**Exercise prompt:**
In the listing that follows, locate the line containing "お問い合わせ (188, 1344)" and the line containing "Soup (51, 193)". Retype exactly those two lines and every line between them, and nothing more.

Start of Study material

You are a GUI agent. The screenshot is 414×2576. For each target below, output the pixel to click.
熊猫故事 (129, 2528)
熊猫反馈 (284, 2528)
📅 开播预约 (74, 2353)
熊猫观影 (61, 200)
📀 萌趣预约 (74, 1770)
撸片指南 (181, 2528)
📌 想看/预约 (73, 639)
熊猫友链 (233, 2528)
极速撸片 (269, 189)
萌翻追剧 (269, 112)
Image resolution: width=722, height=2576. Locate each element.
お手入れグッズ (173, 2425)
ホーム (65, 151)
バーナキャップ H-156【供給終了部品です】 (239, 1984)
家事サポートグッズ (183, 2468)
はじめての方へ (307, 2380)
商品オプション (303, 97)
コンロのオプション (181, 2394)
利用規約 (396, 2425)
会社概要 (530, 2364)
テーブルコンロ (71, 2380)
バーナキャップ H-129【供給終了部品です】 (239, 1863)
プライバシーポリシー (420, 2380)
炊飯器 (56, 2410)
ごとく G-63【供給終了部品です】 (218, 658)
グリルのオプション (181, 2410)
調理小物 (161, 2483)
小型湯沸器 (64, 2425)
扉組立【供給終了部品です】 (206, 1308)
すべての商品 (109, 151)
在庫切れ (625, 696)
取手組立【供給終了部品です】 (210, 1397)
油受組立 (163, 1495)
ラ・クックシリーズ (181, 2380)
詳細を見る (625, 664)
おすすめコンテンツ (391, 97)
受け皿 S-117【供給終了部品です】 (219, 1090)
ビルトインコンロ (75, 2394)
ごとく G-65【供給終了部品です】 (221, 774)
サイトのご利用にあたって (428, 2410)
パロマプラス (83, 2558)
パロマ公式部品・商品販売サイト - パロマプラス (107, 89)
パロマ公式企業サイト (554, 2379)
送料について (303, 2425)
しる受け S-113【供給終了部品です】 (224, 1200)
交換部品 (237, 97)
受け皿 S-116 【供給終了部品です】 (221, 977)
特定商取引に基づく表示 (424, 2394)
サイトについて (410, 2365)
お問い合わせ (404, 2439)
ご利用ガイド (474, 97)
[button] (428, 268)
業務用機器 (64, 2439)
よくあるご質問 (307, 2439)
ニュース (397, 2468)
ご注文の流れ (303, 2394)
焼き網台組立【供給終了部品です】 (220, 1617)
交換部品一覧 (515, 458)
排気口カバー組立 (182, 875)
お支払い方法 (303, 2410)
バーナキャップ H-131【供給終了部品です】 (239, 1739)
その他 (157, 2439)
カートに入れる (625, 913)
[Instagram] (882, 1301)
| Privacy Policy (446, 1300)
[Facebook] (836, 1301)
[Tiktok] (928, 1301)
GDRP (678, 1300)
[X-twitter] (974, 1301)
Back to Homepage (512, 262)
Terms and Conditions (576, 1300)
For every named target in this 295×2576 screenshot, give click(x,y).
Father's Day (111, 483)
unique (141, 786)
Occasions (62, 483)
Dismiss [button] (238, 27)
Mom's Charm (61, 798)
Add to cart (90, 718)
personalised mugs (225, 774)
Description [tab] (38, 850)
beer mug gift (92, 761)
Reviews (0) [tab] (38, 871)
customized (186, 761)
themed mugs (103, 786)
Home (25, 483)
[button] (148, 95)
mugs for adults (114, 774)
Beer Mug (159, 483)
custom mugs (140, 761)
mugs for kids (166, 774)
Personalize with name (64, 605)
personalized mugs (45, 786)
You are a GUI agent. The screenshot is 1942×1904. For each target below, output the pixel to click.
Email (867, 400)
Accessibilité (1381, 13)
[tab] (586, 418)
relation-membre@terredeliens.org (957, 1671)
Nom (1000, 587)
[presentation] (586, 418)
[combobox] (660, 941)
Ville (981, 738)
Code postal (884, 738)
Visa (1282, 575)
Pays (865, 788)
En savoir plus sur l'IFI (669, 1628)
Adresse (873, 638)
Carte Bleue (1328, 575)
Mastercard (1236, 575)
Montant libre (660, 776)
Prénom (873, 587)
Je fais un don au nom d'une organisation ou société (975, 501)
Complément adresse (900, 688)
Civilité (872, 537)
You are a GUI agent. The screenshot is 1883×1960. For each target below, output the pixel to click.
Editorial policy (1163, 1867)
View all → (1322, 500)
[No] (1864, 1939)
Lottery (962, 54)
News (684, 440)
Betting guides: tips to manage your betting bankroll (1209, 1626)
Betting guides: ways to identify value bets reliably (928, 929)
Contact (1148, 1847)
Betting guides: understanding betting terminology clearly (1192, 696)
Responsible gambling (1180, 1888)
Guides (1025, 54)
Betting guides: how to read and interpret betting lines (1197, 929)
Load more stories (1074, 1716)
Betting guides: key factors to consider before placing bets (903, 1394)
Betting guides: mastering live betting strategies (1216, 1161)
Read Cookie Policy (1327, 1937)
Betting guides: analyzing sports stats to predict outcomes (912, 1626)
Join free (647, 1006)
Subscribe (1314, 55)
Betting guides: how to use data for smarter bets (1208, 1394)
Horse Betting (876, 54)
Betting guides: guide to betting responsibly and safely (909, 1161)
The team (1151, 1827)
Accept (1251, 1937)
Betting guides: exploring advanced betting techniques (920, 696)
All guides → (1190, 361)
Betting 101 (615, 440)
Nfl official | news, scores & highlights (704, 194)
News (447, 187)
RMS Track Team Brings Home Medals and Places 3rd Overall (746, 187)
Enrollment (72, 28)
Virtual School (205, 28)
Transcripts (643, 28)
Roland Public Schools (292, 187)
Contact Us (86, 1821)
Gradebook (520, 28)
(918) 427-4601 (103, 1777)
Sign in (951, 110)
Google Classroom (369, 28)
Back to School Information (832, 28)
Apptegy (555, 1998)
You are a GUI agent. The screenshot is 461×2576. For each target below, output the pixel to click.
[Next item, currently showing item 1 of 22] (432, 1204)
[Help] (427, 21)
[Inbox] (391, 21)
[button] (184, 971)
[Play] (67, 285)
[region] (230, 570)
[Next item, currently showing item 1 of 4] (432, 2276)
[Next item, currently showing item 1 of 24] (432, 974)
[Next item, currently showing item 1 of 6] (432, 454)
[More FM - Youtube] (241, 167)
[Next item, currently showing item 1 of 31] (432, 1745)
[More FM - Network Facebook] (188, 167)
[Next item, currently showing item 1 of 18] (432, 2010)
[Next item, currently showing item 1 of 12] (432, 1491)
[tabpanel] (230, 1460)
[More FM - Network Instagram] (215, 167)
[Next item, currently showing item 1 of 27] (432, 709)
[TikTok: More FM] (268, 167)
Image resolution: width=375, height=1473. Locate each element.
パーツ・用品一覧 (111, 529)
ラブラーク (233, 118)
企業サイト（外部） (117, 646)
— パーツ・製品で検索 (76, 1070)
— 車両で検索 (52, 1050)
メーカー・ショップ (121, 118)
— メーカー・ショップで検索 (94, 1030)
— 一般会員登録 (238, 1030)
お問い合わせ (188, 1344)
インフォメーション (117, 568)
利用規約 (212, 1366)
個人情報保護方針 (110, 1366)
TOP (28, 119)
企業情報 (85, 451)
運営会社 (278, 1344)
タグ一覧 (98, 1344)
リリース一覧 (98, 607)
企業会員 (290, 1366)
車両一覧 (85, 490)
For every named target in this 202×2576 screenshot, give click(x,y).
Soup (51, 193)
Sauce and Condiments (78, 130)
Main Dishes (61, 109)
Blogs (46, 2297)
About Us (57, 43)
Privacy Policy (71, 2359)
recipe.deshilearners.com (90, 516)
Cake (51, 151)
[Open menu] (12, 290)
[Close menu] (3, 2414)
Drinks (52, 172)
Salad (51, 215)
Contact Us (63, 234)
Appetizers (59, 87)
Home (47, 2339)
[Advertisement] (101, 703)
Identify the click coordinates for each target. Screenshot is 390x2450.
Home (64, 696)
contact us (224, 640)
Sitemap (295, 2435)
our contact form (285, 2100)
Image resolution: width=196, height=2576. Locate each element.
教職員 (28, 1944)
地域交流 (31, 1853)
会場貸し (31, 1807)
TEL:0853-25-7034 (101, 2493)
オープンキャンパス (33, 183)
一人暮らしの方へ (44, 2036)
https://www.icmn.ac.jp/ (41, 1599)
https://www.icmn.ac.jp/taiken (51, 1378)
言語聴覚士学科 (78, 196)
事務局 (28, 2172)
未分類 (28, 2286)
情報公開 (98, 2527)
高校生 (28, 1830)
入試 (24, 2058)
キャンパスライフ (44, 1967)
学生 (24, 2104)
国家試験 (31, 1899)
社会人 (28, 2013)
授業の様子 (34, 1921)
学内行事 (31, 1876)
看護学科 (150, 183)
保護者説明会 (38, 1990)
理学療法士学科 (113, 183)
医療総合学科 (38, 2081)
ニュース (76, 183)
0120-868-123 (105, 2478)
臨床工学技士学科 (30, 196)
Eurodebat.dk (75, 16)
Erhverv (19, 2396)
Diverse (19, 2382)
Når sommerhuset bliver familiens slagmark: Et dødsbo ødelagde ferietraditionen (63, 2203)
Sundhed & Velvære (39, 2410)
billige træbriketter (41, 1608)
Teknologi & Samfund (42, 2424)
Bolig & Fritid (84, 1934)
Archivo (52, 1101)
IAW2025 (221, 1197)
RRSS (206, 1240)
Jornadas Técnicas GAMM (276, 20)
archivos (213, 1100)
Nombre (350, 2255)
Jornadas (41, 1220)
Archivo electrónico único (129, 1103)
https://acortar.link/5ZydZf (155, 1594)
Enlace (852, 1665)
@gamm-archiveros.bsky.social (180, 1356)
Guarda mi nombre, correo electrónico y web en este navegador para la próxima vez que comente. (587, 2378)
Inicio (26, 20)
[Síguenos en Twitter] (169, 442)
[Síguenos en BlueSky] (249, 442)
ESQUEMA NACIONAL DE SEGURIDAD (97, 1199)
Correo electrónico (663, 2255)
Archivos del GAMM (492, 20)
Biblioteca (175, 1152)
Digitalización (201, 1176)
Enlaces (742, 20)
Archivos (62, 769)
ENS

End of Study material

**Exercise solution:**
お問い合わせ (188, 1344)
インフォメーション (117, 568)
利用規約 (212, 1366)
個人情報保護方針 (110, 1366)
TOP (28, 119)
企業情報 (85, 451)
運営会社 (278, 1344)
タグ一覧 (98, 1344)
リリース一覧 (98, 607)
企業会員 (290, 1366)
車両一覧 (85, 490)
For every named target in this 202×2576 screenshot, give click(x,y).
Soup (51, 193)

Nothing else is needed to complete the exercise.